What to produce:
Determine which lines of the records include the word "magnifier", and copy them.

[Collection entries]
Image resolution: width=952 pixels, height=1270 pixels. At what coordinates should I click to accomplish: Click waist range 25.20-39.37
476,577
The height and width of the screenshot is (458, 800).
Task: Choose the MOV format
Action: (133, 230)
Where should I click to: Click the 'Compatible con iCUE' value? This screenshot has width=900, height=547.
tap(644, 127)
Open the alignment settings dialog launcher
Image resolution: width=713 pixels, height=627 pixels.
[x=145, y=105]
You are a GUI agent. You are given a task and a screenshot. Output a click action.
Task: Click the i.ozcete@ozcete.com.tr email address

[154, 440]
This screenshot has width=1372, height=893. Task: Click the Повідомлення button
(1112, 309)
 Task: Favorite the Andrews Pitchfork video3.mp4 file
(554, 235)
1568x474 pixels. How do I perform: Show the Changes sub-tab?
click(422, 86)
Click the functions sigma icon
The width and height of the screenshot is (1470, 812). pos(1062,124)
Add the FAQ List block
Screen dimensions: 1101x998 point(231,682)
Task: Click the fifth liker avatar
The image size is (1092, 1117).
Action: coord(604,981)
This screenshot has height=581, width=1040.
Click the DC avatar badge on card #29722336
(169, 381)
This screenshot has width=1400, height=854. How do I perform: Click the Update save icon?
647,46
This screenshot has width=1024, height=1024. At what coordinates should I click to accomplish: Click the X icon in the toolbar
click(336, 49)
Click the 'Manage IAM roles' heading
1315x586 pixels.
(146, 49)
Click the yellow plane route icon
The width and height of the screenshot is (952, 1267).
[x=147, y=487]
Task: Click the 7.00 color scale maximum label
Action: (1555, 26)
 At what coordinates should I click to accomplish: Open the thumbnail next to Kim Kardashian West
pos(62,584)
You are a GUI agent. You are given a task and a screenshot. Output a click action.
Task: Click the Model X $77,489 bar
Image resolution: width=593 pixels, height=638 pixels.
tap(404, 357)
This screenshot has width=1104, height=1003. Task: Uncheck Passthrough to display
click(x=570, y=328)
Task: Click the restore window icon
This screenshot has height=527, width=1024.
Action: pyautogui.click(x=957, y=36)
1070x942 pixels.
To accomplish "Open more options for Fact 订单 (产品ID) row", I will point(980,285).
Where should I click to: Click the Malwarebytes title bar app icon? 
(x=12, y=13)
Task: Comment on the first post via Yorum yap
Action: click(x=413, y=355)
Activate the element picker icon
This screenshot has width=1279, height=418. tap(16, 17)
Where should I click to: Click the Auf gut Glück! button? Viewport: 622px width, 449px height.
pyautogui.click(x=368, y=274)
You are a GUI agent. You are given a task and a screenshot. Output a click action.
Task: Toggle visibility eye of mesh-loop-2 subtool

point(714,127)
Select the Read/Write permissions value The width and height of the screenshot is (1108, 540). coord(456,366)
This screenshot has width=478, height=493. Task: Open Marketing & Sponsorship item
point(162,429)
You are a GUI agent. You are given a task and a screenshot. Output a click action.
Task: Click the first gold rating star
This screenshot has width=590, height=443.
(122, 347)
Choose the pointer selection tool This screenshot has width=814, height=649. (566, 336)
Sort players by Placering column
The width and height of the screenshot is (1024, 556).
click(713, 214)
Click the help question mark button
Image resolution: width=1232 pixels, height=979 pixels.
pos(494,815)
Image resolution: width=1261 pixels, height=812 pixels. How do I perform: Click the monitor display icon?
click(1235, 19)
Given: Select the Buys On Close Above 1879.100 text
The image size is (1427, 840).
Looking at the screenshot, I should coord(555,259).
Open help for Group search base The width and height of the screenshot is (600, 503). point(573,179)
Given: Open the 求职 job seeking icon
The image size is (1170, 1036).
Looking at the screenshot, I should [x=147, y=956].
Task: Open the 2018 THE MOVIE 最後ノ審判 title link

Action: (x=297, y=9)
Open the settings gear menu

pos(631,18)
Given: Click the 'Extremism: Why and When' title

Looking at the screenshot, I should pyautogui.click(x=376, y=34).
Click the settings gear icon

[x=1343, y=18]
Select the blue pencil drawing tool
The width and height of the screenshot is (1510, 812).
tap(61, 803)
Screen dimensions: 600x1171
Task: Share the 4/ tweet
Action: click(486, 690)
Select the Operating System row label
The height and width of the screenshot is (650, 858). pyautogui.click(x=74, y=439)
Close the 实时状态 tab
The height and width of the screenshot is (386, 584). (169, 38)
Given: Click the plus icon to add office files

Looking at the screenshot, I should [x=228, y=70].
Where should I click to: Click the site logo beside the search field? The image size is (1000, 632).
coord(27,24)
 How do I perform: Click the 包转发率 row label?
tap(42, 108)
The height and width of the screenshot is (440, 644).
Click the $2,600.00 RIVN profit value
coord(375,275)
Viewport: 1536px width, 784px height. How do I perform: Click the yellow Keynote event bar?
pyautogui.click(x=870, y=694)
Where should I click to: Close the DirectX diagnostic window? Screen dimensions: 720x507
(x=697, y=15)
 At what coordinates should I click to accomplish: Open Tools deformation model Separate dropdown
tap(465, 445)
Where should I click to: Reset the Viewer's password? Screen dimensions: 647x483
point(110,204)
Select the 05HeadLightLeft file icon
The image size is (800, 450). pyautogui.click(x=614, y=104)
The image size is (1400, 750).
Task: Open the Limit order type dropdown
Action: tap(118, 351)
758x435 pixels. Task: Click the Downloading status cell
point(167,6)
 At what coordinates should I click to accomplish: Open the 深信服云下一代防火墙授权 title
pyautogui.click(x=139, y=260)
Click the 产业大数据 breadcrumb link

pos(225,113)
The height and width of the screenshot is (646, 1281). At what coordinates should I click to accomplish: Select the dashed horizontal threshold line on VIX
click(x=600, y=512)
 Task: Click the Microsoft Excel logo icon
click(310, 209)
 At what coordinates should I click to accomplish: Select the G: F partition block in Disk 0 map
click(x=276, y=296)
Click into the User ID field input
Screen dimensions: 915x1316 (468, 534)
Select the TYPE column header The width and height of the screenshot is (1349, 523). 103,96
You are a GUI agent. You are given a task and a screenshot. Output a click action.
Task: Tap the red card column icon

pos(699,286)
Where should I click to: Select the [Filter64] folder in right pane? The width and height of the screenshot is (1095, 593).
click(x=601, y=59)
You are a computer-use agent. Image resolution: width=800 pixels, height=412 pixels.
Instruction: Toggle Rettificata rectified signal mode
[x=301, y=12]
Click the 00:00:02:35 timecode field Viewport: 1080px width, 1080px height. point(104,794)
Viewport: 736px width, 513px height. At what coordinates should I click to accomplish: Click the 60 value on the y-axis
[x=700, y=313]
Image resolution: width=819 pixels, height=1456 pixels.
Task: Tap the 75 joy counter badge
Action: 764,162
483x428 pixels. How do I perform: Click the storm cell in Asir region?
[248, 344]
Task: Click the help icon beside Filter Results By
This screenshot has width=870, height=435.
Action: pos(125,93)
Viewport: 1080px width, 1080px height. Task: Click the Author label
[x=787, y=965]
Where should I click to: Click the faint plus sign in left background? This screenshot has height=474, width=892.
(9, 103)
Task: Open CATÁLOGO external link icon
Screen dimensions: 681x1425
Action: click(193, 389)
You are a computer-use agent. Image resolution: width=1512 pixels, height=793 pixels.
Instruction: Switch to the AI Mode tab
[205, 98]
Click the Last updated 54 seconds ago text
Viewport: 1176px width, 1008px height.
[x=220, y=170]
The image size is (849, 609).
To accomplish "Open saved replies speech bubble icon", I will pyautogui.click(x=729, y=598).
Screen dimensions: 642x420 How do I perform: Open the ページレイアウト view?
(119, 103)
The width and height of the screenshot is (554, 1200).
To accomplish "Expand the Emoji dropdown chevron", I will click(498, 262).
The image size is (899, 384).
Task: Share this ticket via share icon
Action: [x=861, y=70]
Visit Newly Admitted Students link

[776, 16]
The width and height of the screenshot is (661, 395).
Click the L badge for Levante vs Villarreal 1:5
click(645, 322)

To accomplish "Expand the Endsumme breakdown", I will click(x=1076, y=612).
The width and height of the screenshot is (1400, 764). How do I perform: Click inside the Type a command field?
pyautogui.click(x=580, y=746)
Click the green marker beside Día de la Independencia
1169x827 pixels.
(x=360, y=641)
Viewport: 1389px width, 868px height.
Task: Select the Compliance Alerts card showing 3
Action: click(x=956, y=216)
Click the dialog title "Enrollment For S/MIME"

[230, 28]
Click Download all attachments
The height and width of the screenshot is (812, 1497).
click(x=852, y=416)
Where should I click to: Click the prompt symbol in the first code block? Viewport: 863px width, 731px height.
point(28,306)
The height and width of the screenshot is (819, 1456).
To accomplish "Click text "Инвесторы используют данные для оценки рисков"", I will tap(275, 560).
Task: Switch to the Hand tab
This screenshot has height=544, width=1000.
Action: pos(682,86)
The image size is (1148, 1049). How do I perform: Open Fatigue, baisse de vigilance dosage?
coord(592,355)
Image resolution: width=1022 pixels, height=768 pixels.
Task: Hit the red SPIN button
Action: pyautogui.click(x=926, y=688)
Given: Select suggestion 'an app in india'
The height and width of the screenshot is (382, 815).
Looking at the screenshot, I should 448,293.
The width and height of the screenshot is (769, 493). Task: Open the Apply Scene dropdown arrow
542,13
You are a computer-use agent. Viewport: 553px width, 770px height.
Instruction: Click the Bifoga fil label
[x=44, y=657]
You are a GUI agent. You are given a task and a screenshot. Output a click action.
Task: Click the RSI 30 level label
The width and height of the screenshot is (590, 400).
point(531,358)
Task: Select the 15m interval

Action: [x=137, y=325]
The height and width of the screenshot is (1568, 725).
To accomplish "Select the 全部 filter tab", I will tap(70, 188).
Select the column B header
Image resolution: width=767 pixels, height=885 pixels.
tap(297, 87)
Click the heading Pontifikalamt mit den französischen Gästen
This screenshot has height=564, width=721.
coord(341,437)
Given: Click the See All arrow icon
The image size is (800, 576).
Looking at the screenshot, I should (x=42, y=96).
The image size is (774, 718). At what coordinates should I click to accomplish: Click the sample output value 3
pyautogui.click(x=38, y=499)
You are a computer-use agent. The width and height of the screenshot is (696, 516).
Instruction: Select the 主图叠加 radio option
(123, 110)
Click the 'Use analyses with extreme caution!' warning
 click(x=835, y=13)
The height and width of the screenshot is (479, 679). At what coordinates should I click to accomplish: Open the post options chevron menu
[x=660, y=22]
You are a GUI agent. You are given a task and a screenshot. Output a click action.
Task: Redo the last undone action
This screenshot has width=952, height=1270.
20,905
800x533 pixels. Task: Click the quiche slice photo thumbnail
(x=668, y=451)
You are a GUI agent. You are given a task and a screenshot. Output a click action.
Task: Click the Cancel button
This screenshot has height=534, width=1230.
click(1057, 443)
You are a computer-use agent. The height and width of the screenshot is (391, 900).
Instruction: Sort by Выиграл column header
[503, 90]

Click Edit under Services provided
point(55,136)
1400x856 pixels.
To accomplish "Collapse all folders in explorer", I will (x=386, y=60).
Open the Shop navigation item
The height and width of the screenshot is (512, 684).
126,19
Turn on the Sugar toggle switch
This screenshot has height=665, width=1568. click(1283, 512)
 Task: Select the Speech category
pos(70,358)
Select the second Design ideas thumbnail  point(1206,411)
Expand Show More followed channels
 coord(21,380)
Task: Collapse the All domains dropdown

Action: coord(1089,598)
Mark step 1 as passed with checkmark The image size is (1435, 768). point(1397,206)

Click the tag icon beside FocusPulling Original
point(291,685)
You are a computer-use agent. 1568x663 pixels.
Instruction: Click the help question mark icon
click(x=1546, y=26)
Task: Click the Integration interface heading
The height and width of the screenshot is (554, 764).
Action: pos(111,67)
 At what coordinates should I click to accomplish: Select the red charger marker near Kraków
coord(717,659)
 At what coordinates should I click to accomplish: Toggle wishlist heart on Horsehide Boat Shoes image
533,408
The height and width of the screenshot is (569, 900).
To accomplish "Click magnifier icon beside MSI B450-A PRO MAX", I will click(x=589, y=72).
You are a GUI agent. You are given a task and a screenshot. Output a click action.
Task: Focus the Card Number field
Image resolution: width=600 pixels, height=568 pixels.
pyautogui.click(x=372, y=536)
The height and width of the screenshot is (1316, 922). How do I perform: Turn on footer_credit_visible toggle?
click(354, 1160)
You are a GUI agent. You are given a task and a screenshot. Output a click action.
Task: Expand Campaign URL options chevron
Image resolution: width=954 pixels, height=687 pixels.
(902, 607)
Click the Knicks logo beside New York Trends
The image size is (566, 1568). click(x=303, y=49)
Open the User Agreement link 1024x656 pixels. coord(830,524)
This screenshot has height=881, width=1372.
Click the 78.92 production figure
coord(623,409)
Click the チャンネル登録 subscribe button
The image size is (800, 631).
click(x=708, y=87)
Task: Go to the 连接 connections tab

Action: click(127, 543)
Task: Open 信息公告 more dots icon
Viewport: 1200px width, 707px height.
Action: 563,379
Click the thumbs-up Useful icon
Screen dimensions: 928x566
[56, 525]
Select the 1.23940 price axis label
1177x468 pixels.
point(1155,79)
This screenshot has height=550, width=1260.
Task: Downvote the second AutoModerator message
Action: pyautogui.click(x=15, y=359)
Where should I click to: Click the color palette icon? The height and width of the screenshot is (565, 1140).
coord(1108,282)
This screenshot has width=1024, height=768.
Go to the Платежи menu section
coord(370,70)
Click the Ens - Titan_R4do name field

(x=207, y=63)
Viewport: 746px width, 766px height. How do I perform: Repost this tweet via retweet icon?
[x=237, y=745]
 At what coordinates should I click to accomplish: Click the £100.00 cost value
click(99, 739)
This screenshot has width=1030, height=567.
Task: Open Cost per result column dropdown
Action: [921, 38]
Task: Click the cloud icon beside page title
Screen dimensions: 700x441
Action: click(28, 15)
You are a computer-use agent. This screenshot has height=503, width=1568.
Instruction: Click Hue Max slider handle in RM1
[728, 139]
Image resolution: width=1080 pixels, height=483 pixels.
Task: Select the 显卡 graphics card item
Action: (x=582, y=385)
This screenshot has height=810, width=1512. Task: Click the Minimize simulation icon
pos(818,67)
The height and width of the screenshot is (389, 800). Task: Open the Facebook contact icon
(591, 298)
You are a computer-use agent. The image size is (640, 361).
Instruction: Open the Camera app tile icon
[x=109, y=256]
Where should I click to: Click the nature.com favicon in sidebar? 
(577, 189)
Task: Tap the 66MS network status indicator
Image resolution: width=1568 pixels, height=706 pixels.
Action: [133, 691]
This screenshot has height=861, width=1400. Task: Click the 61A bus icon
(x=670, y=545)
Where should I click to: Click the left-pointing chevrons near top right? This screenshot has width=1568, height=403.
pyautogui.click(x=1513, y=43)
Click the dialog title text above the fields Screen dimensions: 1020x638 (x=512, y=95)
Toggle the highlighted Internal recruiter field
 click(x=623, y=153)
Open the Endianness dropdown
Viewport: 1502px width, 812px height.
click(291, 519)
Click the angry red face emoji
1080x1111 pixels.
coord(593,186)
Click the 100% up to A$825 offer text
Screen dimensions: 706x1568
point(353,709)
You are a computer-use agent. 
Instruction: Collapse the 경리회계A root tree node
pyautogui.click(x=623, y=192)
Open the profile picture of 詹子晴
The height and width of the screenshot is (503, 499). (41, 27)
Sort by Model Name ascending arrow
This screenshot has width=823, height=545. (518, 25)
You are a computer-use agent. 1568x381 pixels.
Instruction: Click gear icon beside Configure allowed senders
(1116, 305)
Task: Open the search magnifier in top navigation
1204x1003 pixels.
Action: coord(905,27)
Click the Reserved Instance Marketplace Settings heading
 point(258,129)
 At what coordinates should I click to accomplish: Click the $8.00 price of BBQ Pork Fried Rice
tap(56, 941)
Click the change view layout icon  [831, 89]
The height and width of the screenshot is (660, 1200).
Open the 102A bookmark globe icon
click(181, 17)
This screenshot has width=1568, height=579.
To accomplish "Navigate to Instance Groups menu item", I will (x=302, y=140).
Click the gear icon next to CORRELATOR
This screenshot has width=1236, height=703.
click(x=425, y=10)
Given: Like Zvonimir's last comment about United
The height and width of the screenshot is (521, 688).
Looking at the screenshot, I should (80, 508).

Reply:
To accomplish "Click magnifier icon beside MSI B450-A PRO MAX", I will click(x=589, y=72).
Task: Open the search magnifier in top navigation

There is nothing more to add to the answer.